NAIROBI: Multiple African presidents are finding ways to block opposition candidates from running against them, turning elections into foregone conclusions that risk provoking violent unrest and undermining faith in democracy.
Tanzania’s elections descended into violence on Wednesday as voters rebelled against the lack of choice, with the two serious rivals to President Samia Suluhu Hassan either jailed or barred from running.
A day earlier, Ivory Coast President Alassane Ouattara won a fourth term with almost 90 percent of the vote after his two main opponents were similarly excluded.
In Cameroon, 92-year-old Paul Biya, the world’s oldest head of state, secured re-election for an eighth term this month, helped by the fact that his strongest challenger was barred from standing by the constitutional court.
There has been a decline in democracy worldwide in recent decades, with authoritarians finding inventive ways to block opponents everywhere from Asia to Europe to the Americas.
But it has been a striking trend in sub-Saharan Africa, showing “a crisis of democratic governance on the continent,” said Heritier Brilland Ndakpanga, of the Center for Humanitarian Dialogue.
2024 was considered a banner year for African democracy, with opposition parties winning power in Ghana, Botswana, Mauritius and Senegal.
But those were always among the continent’s most democratic countries, and the results may have encouraged other governments to take no chances at the ballot box.
Supposedly independent electoral bodies are often weaponized against the opposition, say analysts.
The running of elections is “in the hands not just of the government... but its most intransigent parts,” said Stephane Akoa, political scientist in Cameroon, bemoaning a “perversion of the system” in his country.
In Central African Republic, the opposition is boycotting polls in December, saying the election body is not independent.
Similar complaints by Tanzania’s opposition were the reason it was barred from taking part in this week’s vote, with its leader, Tundu Lissu, jailed on treason charges for calling for electoral reforms.

- Changing world order -

Behind the scenes are political and business elites that want to ensure their interests are not challenged, but are now spooked by a young generation demanding better governance and jobs.
So-called Gen Z protests have drawn violent crackdowns in Kenya, and toppled the Madagascar government this month, leading to a military takeover.
“People are becoming harder to control and creating more effective opposition movements, and governments are responding with the mechanism they’ve used historically, which is repression,” said Nic Cheeseman, an African elections expert at the University of Birmingham.
Meanwhile, there is less and less pressure from outside, as new international partners make their presence felt in Africa, notably China, Russia, Turkiye and the United Arab Emirates.
“African governments have alternatives in 2025,” said Mandipa Ndlovu, researcher with Leiden University’s African Studies Center.
“Geopolitical competition is eroding the rule of law.
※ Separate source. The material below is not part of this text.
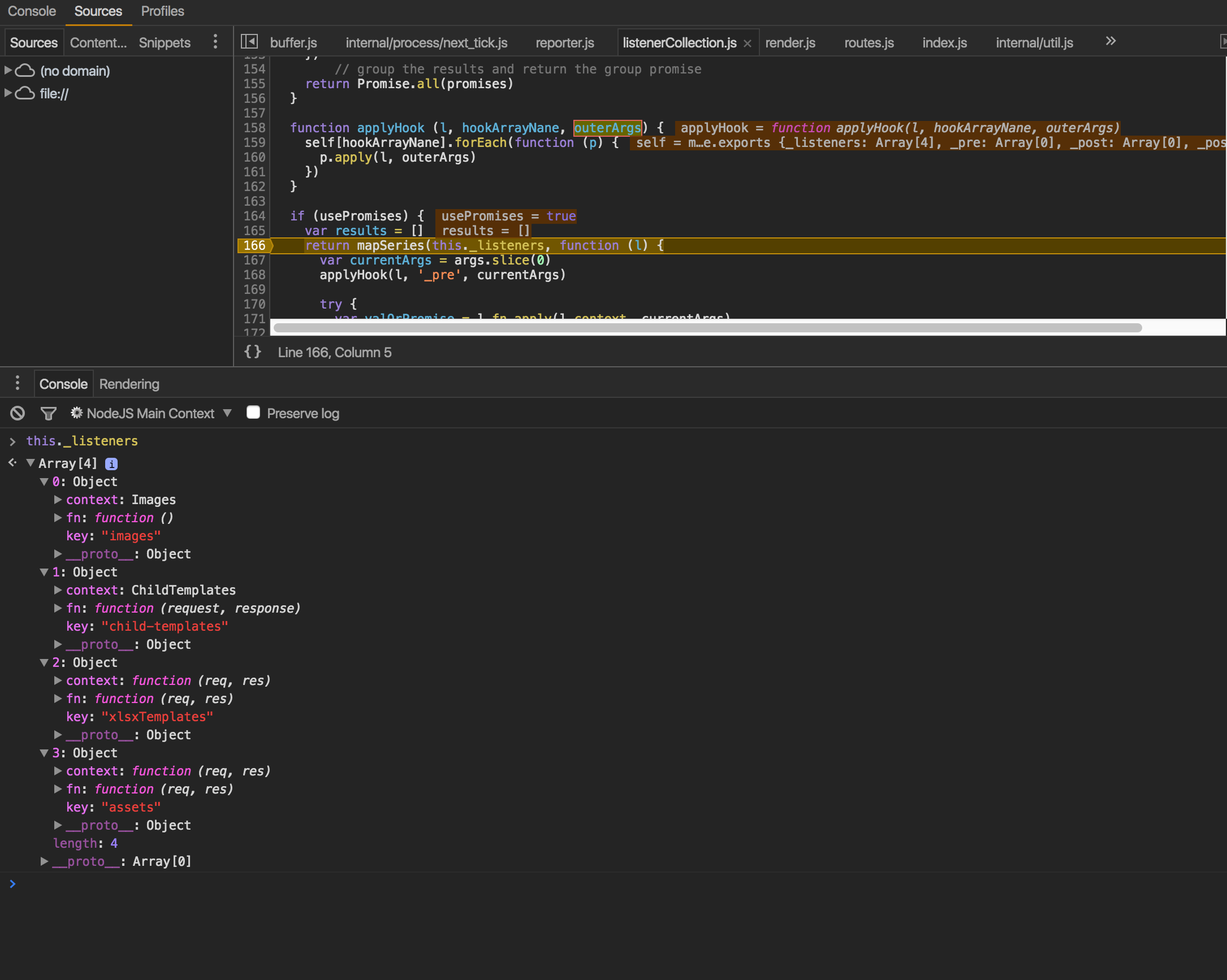This screenshot has height=980, width=1227.
Task: Remove the breakpoint on line 166
Action: pyautogui.click(x=254, y=245)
Democracy is not a prerequisite for working with China or Russia.”
As for the United States, President Donald Trump’s administration has taken a more transactional approach to diplomacy, telling its embassies to rein in criticism of elections.
“You’re not going to get pushback at all from the US, which historically has been one of the most outspoken when it comes to elections,” said Cheeseman, adding that US foreign-aid cuts have also removed support to pro-democracy groups.

- New generation -

All this makes for a volatile atmosphere.
Tanzanians have long been seen as one of Africa’s most docile populations, so the eruption of violence this week came as a shock to many.
“Gen Z will save us all,” said Ndlovu. “They are coming through and saying this is ridiculous, demanding that their governments provide jobs and proper governance.
“But if we can’t fix the institutions, nothing will change.”
That can require a major crisis, such as Kenya saw in 2007 and 2008, when a disputed election took the country to the brink of civil war.
That scared the elites into reforms and a new democratic constitution that has largely kept elections free and fair.
“But big protests around elections are probably not enough on their own to get regimes and the elite to change course,” said Cheeseman.
“What worries me is that in many countries, populations are becoming increasingly demanding and governments are becoming increasingly repressive.”